Durante varios años hice de azafata para los
congresos que se organizaban en la ciudad, nos contrataban por pocos
días, pero era divertido, allí conocí a muchas chicas extranjeras
que vivían en la ciudad.
Terminé la carrera, me casé y encontré un puesto
de trabajo en una escuela privada, me pagaban poco, daba clases a
grupos pequeños de alumnos y para sacar un sueldo decente trabajaba
muchas horas por semana.
Por suerte a los treinta años saqué oposiciones y
al año siguiente conseguí ganar una plaza en Grosseto,
donde alquilé un piso y me fui a vivir, aquel cambio me ayudó a
superar la muerte de mi primer hijo.
Para pagar el alquiler daba clases de español a un
grupo de profesoras del Instituto donde yo trabajaba. Cuando me dieron el traslado a
una ciudad cerca de Firenze, dejé los empleos extras y me dediqué
un poco más a la familia que iba creciendo. Nació una niña y al
cabo de dos años un niño. Desde entonces no he dejado de dar
clases en varios Institutos. Y por ahora sigue gustándome enseñar
a pesar del cansancio que a veces acumulo. Ahora ya sólo me faltan cinco años para
acceder a la pensión.
Felisa dejó el bolígrafo sobre la mesa y pensando en
su jubilación, le vino a la memoria una compañera de trabajo, quien
tras jubilarse tuvo una depresión.
Añadió una frase a la hoja que había dejado sobre la
mesa:
He tenido mucha suerte en la vida, pues cada trabajo me ha dado seguridad e independencia, sin embargo cumplidos los sesenta quiero crearme poco a poco, un
espacio personal
en el que disfrute, para que cuando deje mi empleo logre ser feliz y no caíga en el aburrimiento y la monotonía.

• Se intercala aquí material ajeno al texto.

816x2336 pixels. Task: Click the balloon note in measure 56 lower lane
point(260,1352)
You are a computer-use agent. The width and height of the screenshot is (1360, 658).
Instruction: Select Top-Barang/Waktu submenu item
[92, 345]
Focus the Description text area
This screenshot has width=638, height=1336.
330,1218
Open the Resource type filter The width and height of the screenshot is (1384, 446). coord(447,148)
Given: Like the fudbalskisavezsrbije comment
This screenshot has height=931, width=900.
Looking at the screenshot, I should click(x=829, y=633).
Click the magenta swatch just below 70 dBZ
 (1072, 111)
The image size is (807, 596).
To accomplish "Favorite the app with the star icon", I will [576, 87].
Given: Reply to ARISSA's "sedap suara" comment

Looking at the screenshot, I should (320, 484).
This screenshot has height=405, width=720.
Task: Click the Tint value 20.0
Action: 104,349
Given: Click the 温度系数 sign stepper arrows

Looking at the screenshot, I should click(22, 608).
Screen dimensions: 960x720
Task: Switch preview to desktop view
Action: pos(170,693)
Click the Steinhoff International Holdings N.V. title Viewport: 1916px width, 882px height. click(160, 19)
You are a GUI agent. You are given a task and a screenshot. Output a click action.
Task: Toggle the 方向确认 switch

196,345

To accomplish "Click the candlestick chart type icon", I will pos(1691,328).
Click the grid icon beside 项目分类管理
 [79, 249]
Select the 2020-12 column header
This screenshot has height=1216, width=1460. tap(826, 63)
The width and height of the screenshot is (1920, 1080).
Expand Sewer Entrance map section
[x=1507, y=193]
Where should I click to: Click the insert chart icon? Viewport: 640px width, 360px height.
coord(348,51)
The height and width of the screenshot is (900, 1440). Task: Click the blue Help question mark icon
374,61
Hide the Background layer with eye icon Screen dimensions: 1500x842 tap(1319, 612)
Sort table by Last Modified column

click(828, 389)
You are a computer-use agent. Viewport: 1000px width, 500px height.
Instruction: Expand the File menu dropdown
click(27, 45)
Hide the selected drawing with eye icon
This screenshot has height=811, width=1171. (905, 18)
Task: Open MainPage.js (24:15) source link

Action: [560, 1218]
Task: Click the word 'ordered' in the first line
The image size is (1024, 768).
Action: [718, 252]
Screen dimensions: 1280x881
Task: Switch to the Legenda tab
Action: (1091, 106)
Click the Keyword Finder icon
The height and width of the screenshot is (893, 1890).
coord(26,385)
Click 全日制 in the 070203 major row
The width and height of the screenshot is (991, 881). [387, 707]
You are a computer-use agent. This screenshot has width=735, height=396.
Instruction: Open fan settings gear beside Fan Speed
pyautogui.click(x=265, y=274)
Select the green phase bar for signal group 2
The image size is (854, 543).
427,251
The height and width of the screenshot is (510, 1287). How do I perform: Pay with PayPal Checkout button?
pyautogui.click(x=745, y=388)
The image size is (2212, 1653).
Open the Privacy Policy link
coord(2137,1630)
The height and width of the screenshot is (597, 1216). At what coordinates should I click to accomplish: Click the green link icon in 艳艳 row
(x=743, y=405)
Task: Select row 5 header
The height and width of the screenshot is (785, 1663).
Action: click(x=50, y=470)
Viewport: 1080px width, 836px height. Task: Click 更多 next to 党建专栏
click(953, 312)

Pensó en que de no haber escrito aquella página nunca habría recordado las voces que salían de la tapia, las que nunca hubiera querido escuchar, sin embargo las que le dieron el empuje y la fuerza para intentar ser una mujer indipendiente.
Pensó en que de no haber escrito aquella página nunca habría recordado las voces que salían de la tapia, las que nunca hubiera querido escuchar, sin embargo las que le dieron el empuje y la fuerza para intentar ser una mujer indipendiente.